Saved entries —
Begin

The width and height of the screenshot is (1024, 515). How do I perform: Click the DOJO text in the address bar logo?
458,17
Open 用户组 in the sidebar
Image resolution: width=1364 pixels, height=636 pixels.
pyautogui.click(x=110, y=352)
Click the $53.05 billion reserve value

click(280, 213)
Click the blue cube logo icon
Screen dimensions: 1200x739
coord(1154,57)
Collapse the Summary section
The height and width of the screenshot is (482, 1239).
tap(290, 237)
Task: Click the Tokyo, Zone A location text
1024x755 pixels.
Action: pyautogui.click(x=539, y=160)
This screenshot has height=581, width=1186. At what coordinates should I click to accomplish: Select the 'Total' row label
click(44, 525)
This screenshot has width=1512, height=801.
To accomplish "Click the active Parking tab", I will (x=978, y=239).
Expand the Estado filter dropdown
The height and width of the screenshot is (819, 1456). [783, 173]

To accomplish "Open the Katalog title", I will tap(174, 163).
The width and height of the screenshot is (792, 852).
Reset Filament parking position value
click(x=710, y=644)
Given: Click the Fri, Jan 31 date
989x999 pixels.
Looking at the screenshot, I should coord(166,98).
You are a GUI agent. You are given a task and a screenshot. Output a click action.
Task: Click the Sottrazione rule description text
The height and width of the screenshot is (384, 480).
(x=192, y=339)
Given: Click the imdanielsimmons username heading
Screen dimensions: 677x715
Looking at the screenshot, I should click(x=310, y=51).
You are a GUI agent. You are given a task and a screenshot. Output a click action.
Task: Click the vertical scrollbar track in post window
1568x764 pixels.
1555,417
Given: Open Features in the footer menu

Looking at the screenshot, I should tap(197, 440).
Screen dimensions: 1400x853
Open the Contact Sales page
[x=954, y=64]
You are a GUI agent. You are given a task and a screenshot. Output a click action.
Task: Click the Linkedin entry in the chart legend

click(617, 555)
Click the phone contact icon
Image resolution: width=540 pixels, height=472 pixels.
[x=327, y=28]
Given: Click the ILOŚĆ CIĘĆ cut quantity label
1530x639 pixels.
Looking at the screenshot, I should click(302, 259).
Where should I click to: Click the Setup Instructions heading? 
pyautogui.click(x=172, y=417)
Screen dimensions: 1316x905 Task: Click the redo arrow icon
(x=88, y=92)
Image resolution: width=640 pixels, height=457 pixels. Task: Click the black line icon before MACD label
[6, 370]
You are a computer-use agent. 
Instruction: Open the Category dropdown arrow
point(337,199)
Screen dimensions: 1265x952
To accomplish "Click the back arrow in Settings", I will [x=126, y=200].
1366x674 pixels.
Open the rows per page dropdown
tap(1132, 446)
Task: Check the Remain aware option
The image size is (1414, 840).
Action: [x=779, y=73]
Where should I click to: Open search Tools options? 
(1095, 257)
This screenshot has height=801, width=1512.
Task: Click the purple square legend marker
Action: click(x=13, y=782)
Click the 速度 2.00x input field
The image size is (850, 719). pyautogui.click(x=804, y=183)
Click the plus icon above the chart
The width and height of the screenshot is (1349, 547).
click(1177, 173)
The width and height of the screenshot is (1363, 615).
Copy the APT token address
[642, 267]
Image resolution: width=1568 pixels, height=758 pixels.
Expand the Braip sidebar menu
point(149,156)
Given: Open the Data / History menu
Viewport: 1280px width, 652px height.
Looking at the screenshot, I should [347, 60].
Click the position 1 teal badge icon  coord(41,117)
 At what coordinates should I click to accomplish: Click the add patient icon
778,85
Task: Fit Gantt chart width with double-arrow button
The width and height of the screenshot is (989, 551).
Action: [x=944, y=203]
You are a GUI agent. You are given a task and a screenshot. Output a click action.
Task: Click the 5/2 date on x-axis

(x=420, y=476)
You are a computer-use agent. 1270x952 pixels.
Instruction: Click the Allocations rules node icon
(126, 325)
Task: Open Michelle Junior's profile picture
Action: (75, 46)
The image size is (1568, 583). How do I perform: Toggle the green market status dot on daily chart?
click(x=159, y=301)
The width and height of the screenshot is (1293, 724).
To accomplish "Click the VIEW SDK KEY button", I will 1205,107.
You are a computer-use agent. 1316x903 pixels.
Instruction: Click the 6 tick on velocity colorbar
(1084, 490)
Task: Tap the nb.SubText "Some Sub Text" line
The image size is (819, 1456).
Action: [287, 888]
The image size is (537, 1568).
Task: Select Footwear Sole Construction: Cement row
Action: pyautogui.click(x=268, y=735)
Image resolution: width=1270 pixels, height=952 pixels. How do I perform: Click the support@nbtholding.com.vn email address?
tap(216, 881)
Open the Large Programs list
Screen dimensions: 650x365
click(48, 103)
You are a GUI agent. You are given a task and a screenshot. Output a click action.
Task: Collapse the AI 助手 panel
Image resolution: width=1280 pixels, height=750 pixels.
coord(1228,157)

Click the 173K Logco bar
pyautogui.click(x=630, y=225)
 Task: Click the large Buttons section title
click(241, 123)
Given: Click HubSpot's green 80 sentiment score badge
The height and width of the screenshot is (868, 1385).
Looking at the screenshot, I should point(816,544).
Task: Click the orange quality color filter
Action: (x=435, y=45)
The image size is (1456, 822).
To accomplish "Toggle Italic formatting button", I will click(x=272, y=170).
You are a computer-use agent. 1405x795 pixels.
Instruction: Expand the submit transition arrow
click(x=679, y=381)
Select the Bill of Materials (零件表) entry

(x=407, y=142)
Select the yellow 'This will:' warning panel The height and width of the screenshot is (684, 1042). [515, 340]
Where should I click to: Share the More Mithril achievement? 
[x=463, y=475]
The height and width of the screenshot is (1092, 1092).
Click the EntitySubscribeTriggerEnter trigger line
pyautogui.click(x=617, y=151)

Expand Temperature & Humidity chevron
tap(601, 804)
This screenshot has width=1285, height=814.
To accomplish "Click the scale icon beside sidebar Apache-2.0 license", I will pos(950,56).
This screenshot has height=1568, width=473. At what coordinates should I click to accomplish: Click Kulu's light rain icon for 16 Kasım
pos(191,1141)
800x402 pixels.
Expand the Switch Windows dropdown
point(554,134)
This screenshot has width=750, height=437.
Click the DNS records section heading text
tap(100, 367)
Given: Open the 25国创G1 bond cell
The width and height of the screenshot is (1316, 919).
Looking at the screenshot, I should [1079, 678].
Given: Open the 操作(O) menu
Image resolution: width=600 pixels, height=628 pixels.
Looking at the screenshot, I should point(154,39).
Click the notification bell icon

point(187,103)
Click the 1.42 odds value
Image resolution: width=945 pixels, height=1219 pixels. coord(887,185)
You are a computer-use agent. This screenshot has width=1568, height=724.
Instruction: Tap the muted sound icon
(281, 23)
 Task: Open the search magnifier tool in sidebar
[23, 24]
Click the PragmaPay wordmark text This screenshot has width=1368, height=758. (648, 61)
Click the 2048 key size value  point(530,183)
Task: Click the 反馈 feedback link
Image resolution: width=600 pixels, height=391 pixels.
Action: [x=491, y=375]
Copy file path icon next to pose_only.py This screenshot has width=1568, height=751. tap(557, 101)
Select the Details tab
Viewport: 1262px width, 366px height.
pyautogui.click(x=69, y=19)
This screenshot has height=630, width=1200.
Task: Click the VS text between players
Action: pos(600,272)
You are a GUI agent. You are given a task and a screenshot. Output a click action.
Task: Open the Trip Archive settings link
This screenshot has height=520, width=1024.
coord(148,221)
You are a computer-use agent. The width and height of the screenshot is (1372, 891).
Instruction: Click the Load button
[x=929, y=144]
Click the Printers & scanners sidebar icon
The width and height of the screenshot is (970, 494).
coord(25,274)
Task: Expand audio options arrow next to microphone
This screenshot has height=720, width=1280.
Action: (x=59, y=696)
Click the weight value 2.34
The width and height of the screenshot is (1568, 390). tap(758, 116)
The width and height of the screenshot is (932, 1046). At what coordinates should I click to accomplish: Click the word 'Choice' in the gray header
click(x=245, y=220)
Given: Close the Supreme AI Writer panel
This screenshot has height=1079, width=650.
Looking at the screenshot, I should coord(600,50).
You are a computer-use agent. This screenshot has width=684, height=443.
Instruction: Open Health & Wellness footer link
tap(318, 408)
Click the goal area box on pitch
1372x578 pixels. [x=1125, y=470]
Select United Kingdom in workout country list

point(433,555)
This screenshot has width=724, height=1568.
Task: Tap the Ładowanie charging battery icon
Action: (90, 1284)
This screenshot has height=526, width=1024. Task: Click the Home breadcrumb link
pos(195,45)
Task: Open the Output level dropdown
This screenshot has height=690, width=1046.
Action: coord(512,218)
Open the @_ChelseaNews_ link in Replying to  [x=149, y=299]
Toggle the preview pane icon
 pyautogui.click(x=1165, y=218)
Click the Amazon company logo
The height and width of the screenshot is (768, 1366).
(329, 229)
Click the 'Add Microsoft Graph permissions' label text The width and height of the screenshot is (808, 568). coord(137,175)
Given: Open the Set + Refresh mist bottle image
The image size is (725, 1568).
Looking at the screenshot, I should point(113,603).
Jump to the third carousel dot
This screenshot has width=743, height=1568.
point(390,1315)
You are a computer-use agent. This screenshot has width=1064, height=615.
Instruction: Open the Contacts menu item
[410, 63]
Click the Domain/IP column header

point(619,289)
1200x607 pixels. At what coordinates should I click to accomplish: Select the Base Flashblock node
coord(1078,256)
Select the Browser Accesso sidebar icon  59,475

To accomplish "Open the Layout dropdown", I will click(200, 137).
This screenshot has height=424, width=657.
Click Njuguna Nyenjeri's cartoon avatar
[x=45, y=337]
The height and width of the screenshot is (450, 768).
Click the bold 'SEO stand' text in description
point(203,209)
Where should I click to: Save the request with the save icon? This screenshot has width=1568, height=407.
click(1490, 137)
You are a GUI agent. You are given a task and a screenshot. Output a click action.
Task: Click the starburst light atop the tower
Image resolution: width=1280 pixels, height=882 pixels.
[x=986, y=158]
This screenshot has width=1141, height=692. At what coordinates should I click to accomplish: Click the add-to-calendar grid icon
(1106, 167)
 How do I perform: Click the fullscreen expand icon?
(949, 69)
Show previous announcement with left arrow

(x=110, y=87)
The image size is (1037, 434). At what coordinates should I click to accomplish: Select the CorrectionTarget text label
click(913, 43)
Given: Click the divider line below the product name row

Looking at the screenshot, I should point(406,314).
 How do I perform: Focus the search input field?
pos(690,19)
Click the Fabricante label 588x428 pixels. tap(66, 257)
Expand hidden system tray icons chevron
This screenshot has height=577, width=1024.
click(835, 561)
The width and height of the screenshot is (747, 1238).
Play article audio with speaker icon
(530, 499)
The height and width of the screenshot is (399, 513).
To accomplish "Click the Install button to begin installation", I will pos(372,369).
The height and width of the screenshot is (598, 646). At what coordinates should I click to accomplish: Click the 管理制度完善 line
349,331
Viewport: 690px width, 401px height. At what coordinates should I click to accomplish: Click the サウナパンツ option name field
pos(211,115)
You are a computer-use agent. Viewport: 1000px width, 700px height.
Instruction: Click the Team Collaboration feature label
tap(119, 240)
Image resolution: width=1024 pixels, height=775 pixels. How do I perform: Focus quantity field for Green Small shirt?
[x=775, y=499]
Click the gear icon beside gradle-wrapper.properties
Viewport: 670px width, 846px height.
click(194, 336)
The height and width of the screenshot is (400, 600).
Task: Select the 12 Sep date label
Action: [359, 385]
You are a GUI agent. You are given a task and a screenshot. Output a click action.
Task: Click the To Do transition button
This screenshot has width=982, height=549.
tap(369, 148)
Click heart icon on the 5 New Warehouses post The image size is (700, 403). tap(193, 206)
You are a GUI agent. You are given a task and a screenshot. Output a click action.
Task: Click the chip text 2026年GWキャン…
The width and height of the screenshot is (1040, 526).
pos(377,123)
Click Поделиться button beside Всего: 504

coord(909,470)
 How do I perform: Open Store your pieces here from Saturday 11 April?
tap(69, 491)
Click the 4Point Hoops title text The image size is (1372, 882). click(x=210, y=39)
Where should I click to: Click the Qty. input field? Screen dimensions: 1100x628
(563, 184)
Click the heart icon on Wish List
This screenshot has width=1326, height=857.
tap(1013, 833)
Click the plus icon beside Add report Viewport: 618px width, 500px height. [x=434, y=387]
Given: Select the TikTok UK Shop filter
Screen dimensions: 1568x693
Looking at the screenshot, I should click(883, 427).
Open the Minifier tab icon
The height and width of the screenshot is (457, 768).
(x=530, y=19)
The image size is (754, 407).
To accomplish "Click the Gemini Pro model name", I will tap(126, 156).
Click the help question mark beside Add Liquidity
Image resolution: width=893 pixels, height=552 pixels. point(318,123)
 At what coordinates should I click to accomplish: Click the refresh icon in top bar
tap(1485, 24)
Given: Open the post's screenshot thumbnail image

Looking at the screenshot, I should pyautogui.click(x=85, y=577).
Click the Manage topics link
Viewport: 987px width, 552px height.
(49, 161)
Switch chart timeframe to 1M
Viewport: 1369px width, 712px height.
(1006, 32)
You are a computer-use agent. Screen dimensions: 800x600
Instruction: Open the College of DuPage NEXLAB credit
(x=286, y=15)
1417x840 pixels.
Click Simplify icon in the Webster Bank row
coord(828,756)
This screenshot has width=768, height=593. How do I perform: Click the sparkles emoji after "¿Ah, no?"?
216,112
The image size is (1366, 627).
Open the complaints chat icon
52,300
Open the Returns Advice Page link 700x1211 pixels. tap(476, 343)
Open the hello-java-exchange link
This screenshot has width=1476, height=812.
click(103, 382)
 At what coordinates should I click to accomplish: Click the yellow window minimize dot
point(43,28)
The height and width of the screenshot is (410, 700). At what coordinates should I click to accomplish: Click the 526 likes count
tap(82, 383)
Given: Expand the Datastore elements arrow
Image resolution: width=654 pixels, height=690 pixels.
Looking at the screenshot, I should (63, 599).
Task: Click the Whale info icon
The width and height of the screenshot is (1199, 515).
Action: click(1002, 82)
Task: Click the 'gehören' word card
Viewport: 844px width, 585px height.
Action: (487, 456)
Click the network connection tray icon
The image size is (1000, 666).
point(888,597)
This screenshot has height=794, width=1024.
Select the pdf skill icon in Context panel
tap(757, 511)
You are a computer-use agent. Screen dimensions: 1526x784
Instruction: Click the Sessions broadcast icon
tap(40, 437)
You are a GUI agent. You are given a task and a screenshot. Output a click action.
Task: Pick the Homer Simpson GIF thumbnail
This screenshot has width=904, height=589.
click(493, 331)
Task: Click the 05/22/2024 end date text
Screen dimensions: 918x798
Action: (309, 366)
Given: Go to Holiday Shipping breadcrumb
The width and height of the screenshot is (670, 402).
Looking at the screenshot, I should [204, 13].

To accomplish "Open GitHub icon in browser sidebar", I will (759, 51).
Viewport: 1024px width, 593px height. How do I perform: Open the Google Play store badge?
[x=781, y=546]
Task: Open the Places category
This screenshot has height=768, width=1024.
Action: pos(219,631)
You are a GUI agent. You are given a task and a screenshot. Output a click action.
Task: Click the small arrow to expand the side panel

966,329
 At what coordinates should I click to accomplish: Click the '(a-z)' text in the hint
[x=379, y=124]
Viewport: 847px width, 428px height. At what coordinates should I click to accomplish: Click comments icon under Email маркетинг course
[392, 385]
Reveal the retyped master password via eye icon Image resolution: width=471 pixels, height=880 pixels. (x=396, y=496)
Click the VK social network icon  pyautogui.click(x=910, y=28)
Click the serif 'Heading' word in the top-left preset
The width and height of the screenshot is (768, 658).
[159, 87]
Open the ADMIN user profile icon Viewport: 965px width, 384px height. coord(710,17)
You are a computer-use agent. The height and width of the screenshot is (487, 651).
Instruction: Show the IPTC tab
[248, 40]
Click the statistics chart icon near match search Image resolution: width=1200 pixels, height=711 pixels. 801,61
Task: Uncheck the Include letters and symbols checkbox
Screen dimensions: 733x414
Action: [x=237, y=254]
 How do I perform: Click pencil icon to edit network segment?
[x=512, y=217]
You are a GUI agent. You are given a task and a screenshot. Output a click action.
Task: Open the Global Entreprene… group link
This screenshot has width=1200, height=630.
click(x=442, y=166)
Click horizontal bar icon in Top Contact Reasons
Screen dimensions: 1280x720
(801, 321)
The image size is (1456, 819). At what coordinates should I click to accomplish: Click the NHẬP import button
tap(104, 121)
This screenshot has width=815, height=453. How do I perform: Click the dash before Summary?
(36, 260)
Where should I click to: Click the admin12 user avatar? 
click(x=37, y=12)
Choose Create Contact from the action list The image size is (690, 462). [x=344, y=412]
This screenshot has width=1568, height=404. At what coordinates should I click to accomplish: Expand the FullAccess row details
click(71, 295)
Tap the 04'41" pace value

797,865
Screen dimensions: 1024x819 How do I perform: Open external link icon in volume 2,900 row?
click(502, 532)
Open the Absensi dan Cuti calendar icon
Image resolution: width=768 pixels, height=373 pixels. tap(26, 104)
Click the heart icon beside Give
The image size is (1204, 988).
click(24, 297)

End

DO THIS —
How many lines of the data above contain the string "search"? Reply with the number alone.

REPLY TO THE EXERCISE —
4